-------- Provided records

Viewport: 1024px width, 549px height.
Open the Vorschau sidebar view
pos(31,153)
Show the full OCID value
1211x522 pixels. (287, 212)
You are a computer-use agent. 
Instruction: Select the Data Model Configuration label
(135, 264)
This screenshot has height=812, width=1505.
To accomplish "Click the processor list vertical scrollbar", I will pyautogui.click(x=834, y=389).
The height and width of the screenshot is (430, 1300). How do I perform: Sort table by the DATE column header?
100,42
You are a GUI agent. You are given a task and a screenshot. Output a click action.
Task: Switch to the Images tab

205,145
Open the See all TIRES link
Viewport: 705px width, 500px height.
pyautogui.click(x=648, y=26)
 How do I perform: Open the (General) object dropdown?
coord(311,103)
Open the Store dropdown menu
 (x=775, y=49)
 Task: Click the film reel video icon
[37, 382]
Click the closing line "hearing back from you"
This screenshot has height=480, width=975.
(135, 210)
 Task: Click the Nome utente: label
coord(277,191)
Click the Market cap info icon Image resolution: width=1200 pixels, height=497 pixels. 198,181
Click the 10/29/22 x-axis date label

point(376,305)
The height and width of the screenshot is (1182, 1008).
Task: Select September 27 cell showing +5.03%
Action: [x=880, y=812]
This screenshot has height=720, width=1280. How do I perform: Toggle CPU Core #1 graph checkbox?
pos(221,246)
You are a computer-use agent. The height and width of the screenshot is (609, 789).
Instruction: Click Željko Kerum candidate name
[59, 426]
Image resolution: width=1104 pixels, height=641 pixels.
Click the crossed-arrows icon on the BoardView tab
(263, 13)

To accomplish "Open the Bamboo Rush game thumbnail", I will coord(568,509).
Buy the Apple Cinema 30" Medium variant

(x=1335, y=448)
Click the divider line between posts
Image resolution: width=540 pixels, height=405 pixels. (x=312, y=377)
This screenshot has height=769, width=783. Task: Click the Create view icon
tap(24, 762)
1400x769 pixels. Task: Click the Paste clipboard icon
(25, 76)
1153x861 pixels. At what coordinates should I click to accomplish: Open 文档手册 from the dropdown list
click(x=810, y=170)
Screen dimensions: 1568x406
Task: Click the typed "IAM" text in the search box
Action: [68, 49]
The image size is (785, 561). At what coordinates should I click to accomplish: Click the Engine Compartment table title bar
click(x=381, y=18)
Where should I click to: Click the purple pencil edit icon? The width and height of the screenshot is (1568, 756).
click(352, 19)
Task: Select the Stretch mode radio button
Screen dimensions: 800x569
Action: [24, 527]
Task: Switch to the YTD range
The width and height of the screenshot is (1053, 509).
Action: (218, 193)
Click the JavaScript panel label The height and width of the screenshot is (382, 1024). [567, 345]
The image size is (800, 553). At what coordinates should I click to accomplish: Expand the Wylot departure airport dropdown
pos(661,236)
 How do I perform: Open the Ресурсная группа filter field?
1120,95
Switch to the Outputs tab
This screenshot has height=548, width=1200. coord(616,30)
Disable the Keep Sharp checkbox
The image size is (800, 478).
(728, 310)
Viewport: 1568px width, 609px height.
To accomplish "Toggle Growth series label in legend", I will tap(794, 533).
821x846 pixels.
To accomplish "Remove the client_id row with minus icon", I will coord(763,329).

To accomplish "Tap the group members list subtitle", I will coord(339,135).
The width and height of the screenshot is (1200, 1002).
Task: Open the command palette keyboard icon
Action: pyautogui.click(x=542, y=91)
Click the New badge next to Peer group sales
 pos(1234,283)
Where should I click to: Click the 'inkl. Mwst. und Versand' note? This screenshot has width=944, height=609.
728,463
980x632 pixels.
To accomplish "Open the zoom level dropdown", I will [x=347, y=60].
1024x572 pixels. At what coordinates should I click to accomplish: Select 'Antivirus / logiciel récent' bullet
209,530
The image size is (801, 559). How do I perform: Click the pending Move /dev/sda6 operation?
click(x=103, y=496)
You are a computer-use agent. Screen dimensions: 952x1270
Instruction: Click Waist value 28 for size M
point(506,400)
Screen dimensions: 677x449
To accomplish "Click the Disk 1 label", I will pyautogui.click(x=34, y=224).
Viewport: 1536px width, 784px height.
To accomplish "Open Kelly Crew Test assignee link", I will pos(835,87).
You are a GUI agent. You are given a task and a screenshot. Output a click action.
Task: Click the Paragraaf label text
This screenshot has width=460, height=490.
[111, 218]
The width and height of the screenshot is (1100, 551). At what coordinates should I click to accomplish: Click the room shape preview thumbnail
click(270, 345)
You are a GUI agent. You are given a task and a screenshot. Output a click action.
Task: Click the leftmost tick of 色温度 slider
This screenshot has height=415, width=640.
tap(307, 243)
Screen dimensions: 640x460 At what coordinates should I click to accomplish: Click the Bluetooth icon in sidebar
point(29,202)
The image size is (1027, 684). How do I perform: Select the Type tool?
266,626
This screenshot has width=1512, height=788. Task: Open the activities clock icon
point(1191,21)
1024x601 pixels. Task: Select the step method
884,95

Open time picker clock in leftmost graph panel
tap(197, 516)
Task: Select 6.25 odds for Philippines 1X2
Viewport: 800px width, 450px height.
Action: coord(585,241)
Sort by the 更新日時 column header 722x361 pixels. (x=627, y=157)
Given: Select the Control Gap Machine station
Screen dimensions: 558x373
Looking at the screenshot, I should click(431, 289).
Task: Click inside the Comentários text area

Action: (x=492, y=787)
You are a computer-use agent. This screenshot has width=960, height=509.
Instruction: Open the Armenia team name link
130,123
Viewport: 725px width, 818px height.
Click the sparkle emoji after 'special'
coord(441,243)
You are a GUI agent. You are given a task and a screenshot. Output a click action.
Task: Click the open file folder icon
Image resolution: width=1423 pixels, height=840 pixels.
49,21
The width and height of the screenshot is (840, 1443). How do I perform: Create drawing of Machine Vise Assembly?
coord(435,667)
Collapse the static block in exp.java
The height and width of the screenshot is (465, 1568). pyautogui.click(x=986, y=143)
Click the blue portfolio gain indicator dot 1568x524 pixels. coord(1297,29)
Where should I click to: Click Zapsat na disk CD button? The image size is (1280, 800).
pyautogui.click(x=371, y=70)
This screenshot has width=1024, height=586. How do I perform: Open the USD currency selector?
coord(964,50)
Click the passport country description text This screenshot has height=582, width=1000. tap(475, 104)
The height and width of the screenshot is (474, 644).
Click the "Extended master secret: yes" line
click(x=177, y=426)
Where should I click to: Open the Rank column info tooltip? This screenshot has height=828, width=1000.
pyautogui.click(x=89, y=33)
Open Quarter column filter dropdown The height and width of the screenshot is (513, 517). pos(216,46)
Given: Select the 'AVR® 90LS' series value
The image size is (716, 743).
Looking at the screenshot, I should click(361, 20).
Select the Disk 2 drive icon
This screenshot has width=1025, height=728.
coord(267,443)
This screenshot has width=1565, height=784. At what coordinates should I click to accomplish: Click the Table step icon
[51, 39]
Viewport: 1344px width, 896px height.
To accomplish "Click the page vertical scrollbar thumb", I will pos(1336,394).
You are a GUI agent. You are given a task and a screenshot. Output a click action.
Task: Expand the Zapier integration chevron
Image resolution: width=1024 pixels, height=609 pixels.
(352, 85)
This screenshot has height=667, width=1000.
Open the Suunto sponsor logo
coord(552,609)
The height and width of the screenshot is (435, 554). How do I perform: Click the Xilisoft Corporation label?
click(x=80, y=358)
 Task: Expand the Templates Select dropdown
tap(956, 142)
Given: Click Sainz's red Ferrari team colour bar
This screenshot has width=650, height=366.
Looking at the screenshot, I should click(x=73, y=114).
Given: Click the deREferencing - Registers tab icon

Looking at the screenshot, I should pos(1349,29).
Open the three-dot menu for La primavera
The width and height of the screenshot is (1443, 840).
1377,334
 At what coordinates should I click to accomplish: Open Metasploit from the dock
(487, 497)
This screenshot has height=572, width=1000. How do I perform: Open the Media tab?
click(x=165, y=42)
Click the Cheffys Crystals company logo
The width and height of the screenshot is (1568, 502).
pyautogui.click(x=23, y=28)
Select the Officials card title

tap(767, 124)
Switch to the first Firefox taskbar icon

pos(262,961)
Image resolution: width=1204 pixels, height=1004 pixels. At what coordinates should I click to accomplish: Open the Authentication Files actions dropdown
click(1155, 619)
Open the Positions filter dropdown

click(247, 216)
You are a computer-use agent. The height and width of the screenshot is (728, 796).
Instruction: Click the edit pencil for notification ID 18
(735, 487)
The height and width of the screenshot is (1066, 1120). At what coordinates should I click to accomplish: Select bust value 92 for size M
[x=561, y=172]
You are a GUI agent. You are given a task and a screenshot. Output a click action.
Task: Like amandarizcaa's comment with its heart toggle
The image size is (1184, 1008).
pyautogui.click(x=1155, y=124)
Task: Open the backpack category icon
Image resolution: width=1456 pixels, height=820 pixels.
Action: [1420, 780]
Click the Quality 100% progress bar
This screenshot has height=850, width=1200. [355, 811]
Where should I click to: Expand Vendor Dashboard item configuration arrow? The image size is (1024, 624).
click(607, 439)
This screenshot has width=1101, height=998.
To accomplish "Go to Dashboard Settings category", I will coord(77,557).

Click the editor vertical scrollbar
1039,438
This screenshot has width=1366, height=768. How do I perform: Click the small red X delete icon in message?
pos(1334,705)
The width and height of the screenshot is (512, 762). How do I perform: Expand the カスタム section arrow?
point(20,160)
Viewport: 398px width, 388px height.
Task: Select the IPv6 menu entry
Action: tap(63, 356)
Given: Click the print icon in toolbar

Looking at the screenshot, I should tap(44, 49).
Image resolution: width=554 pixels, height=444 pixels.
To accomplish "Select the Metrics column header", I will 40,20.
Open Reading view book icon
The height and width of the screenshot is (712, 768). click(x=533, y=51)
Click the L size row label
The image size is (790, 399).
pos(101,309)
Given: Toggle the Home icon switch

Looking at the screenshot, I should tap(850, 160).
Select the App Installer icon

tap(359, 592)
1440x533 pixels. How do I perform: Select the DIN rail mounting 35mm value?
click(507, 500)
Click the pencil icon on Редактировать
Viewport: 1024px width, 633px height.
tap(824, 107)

----------------

- [Task brief]:
Pull every line containing "series" out of the data above.

- [Solution to this problem]:
To accomplish "Toggle Growth series label in legend", I will tap(794, 533).
Given: Select the 'AVR® 90LS' series value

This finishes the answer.